Smoother, Simpler, Smarter Stock Content
By Jerry Silverman
Adobe Stock and the Public Sector
Designers know the value of stock content. It’s fast and convenient to use, costs less than creating custom content, and is available in a huge variety to serve almost any design. When stock content is repurposed over time, it can be an investment rather than an expense.
But realizing the efficiencies of stock content is not always so easy, especially for the public sector.
Agencies can experience inefficiencies
Designers in both public and private sectors are shackled by the awkwardness of finding and using stock content. Incorporating content requires logging into one of the big stock content providers, searching for the right image, and downloading a watermarked copy to a server or a desktop. Those pieces of placeholder content end up on hard drives, collecting digital dust and eating up space whether they are eventually purchased or not.
After a piece of content is purchased, public agencies face a unique challenge in using licenses the way they need without violating license agreements. Designers and asset managers may have access to a piece of content but not know the restrictions on number or manners of permitted use. Staying in compliance adds another delay to the already sticky problem of publishing content in an environment that already contains a lot of bureaucratic processes.
Adobe Stock simplifies stock content
Now there’s an easier way. Instead of emailing an entire work team or sifting through a massive archive filled with stale or outmoded content to find a set with the right lenses, colorcast, resolution, and so on, designers can use Adobe Stock to insert exactly the right placeholder graphics straight from their Creative Cloud layout tool. The graphic populates the design in seconds and can be licensed directly from the app itself. Designers can use Adobe Stock from any device; since content is stored in the cloud, any smartphone or tablet can display stock content of any size.
Using Adobe Stock is more than just convenient; it’s in line with the standards developed the U.S. Digital Service and 18F to help designers create the best online experiences for their users.
Stock content and the U.S. Web Design Standards
The standards are based on four principles:
- Make the best thing the easiest thing
- Design for flexibility
- Reuse, reuse, reuse
- Accessibility out of the box
Stock content is both easy to use and generally high in quality. It can be used to deliver creatively consistent designs without being boringly uniform because it allows designers to customize as much as desired. Of course, stock content is reusable, and Adobe Stock makes licensing so simple that reuse is not only possible, it’s practical. And because Adobe Stock is part of the Creative Cloud, final designs that are converted to PDFs can be checked for accessibility in Adobe Acrobat DC.
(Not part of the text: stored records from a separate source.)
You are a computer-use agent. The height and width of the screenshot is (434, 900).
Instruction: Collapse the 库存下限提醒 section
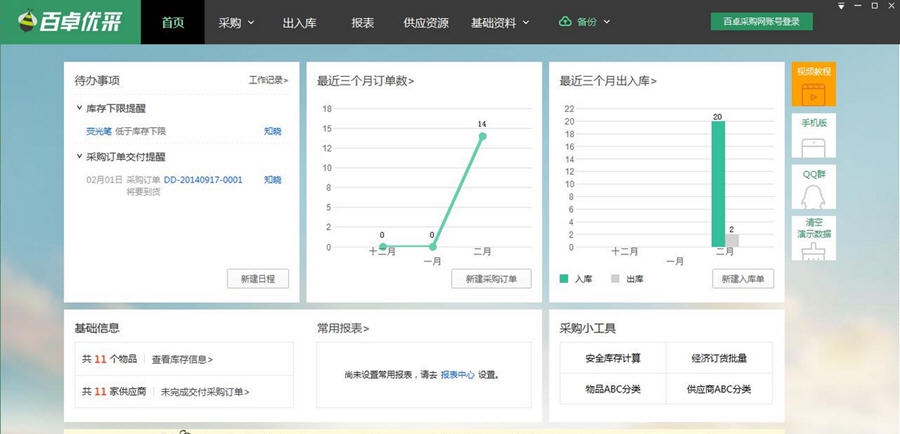coord(79,108)
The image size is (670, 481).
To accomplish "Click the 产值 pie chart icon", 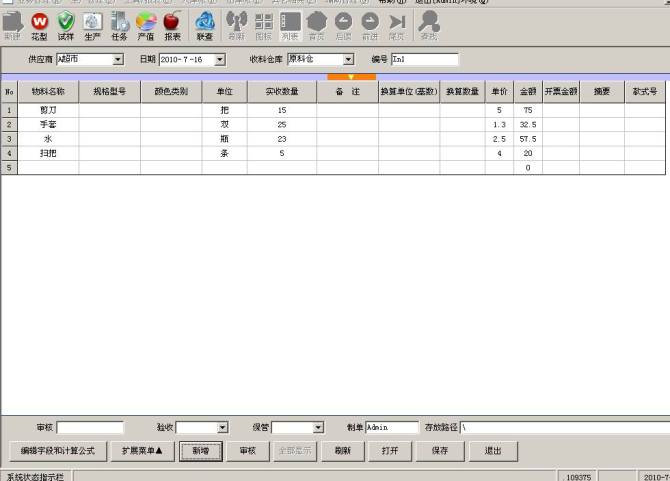I will pyautogui.click(x=145, y=24).
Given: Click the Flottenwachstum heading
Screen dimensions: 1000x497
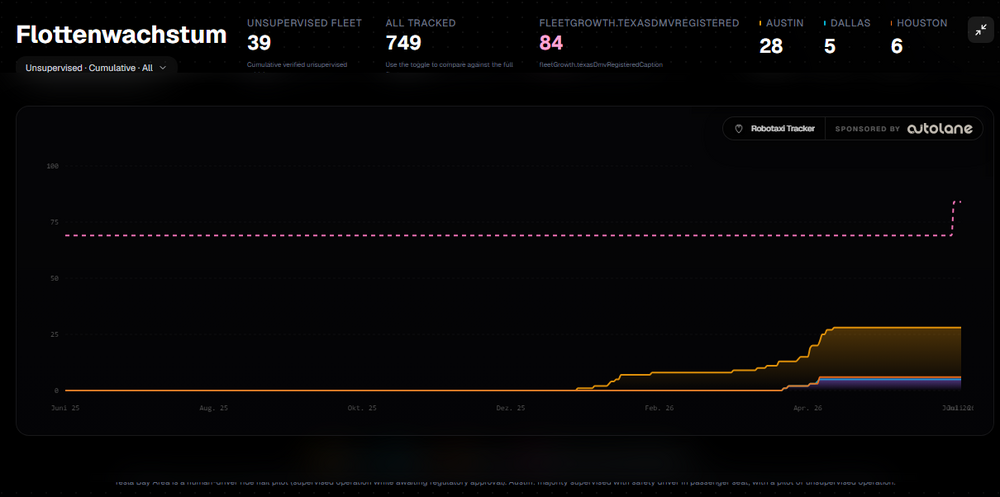Looking at the screenshot, I should [121, 35].
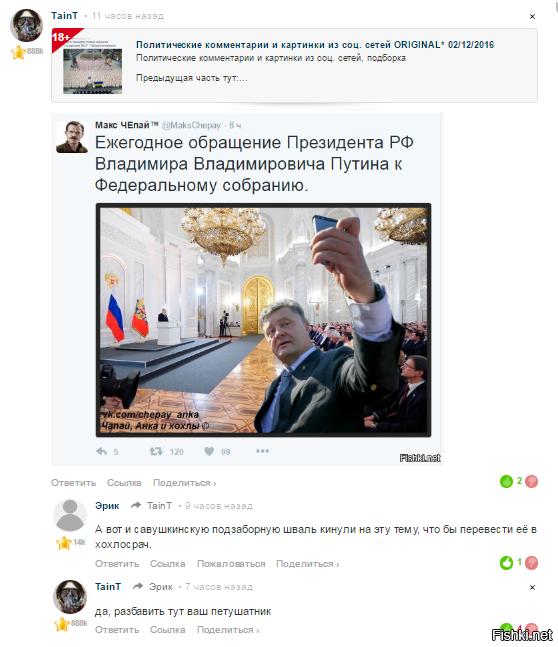Screen dimensions: 558x647
Task: Click Ответить under the top comment
Action: 73,483
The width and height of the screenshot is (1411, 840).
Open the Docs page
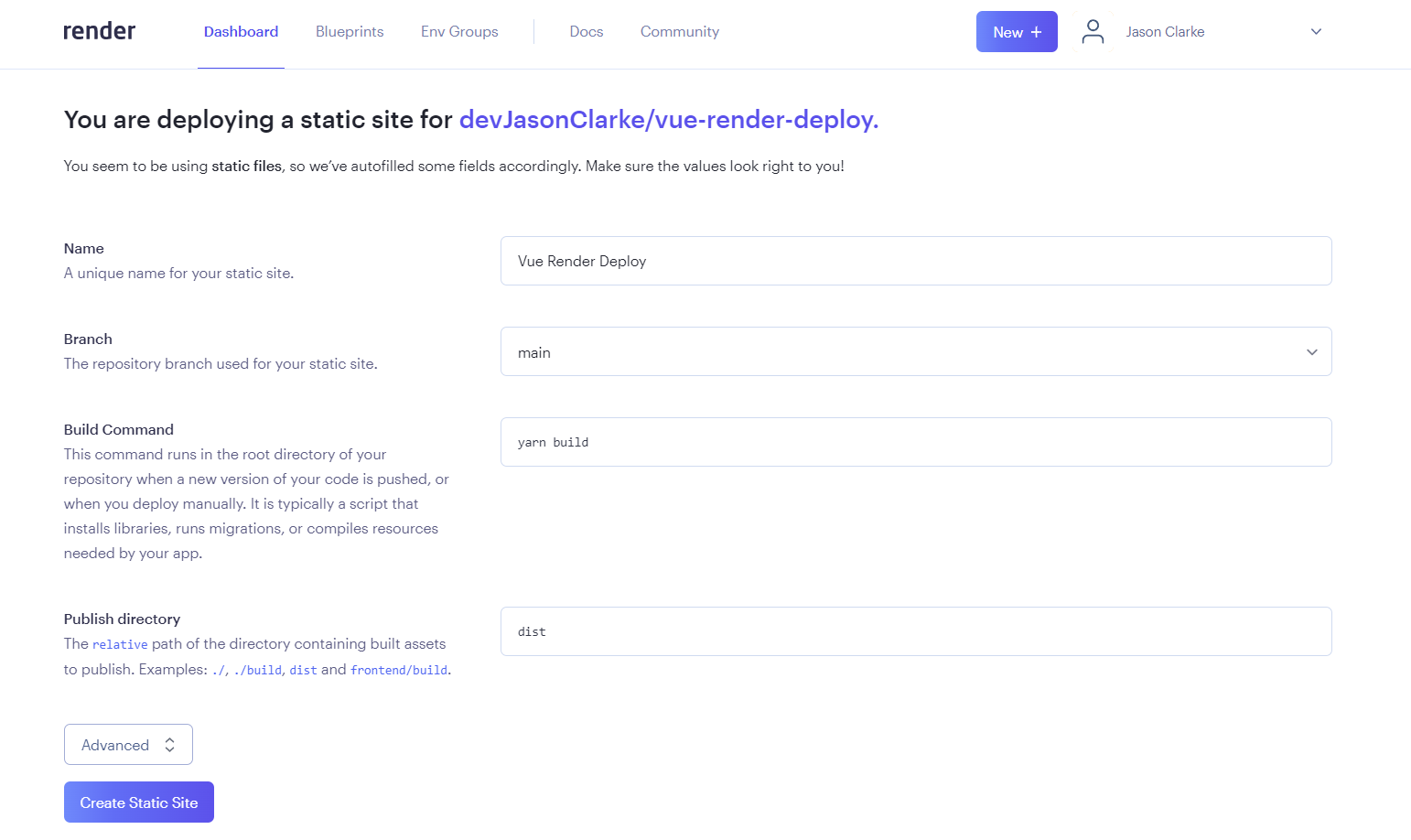(586, 31)
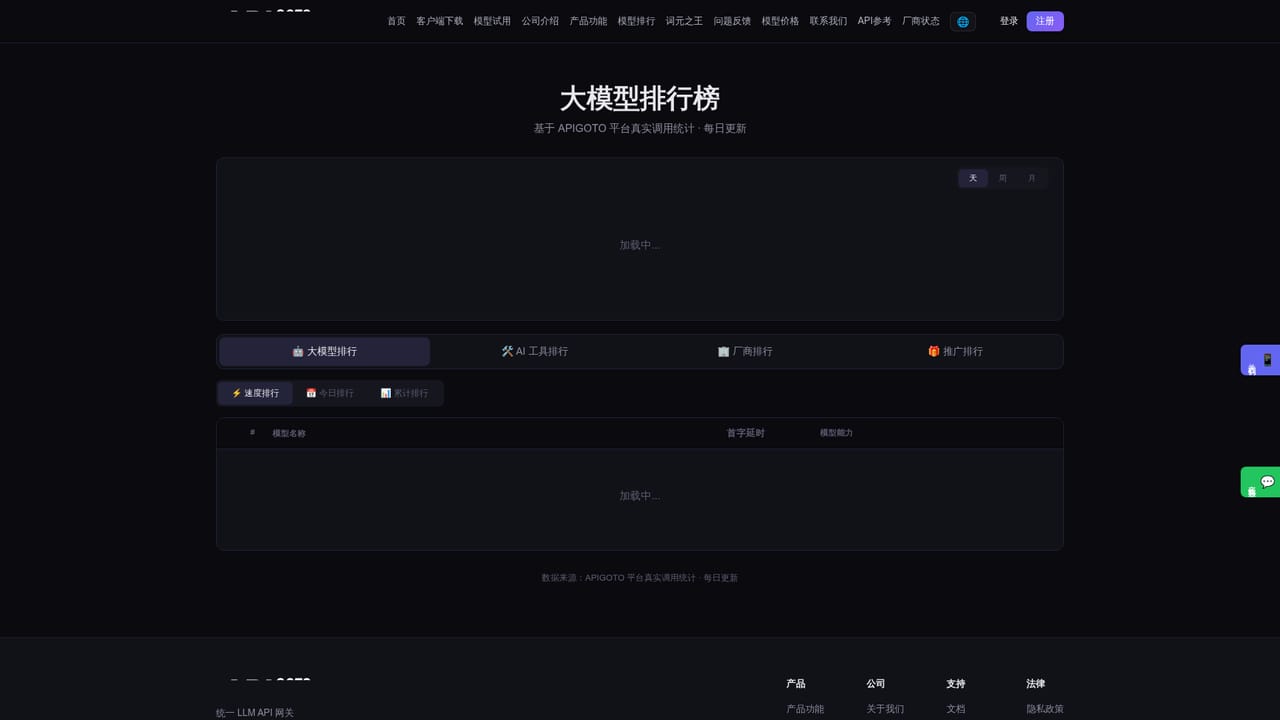Set chart range to 周
This screenshot has width=1280, height=720.
[1003, 178]
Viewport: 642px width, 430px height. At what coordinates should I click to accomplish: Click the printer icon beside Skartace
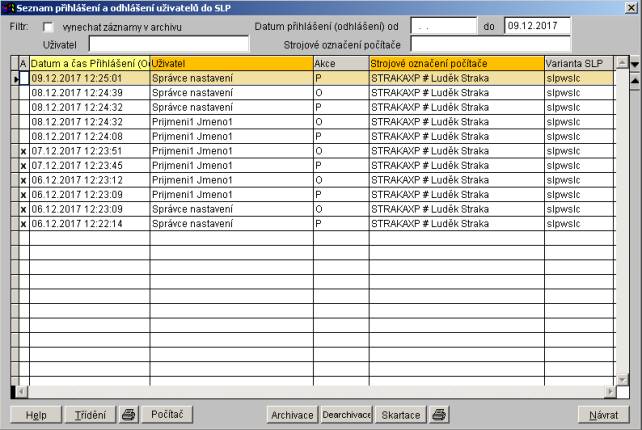pos(441,414)
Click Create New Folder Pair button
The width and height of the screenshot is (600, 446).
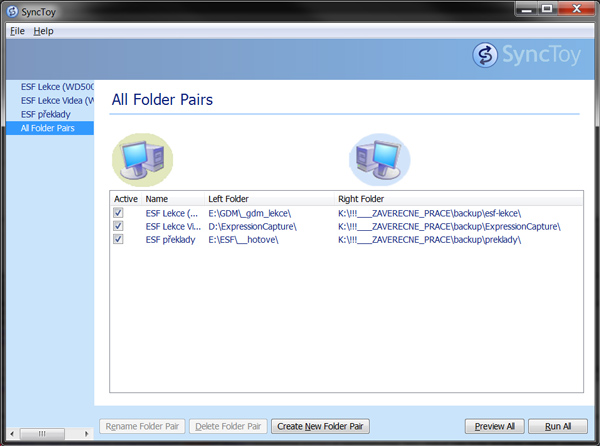tap(320, 426)
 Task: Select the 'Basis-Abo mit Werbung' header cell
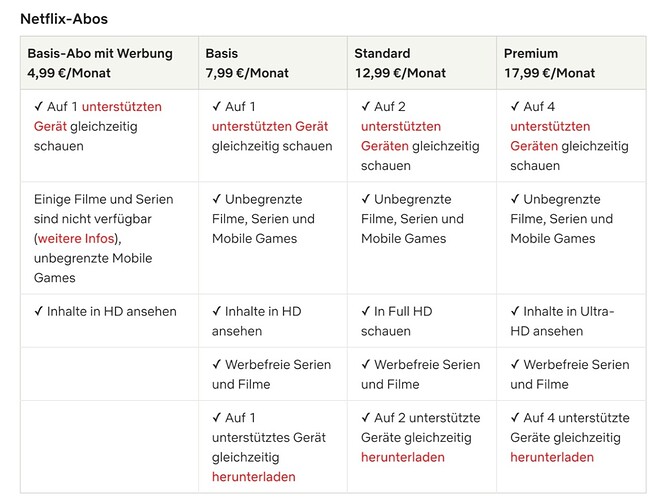pyautogui.click(x=109, y=63)
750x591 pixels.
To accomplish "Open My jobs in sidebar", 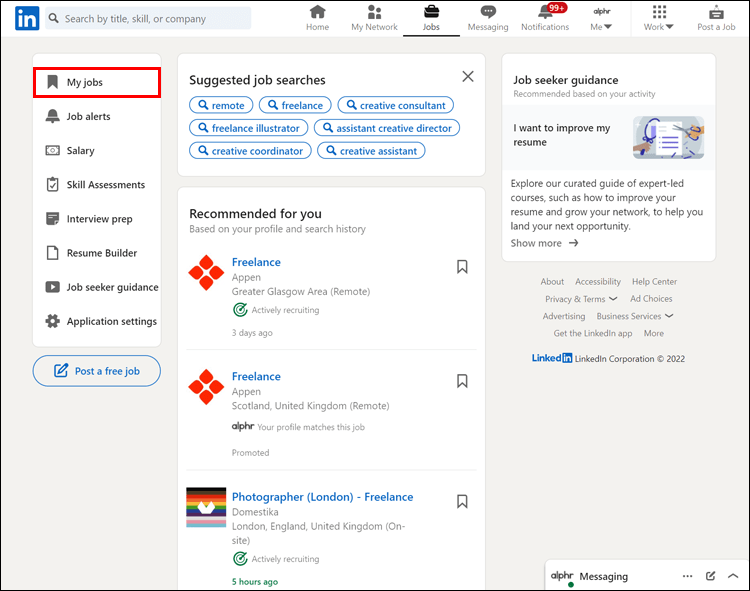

Disrupting the practice of design
With the launch of Adobe Stock, designers in the public sector have a better way to obtain and use stock content. The massive inventory ensures that a visually consistent set of content is likely to be available for every asset. Placeholder content is stored in the cloud, so there’s no wasted space on internal hard drives. Agencies are saved from worry about violating license agreements because licenses are obtained directly through the layout tool and compliance is built in.
Adobe Stock was built in response to the ways designers and asset managers do their work. Traditional stock content sites were built around the way databases work. Compare the ease and flexibility of Adobe Stock with the traditional methods of visiting one or more big stock content sites and going through all the steps to find and deploy an asset. Adobe Stock is so convenient that it’s going to change the way designers work. And when something changes the way we work, it’s more than convenient—it’s revolutionary.